- [TASK DETAILS] Please report how many lines in the records below contain "bånd". Reply with the number alone.

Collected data
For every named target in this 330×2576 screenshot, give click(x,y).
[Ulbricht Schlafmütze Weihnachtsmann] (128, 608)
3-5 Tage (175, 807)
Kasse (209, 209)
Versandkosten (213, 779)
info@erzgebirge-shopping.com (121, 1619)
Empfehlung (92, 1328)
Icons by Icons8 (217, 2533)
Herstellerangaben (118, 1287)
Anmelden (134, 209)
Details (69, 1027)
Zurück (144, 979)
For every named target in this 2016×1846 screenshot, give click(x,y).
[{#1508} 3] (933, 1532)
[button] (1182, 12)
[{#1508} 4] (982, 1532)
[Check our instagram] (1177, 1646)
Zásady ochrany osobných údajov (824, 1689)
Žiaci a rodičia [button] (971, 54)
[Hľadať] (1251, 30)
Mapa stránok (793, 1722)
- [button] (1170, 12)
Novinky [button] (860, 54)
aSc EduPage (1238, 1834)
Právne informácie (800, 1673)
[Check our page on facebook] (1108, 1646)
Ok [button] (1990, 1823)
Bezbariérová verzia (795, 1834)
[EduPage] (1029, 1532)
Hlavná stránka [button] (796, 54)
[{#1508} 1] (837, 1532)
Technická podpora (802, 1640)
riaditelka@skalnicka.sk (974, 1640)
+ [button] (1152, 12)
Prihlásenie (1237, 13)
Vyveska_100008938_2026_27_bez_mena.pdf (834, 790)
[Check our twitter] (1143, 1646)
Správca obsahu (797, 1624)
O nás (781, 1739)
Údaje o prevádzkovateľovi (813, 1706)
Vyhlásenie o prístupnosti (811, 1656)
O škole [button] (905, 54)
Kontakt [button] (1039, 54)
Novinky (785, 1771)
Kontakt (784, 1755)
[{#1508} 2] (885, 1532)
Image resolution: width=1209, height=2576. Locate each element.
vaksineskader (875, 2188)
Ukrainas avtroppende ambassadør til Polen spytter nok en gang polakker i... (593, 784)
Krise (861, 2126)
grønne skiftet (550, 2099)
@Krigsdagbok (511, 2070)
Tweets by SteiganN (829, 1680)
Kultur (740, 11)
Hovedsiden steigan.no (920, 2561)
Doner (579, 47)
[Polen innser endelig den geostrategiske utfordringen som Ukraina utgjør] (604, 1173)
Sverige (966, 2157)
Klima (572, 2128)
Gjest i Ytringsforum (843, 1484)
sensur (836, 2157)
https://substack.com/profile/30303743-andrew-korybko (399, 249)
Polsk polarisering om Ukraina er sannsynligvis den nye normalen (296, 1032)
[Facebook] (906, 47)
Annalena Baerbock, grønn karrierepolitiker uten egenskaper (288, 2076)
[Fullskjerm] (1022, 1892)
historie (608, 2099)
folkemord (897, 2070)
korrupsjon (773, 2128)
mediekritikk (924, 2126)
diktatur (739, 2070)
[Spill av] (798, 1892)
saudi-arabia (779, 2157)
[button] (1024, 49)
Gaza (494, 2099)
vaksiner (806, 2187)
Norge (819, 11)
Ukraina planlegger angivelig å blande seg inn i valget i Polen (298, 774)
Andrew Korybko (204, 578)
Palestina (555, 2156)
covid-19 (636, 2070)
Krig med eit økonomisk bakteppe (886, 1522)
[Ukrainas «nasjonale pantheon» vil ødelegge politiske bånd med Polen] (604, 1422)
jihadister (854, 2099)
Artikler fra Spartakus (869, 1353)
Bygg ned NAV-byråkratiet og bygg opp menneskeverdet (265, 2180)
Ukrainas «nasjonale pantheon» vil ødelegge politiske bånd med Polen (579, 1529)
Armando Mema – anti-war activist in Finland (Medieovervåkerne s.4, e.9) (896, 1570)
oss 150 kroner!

- [ANSWER] 2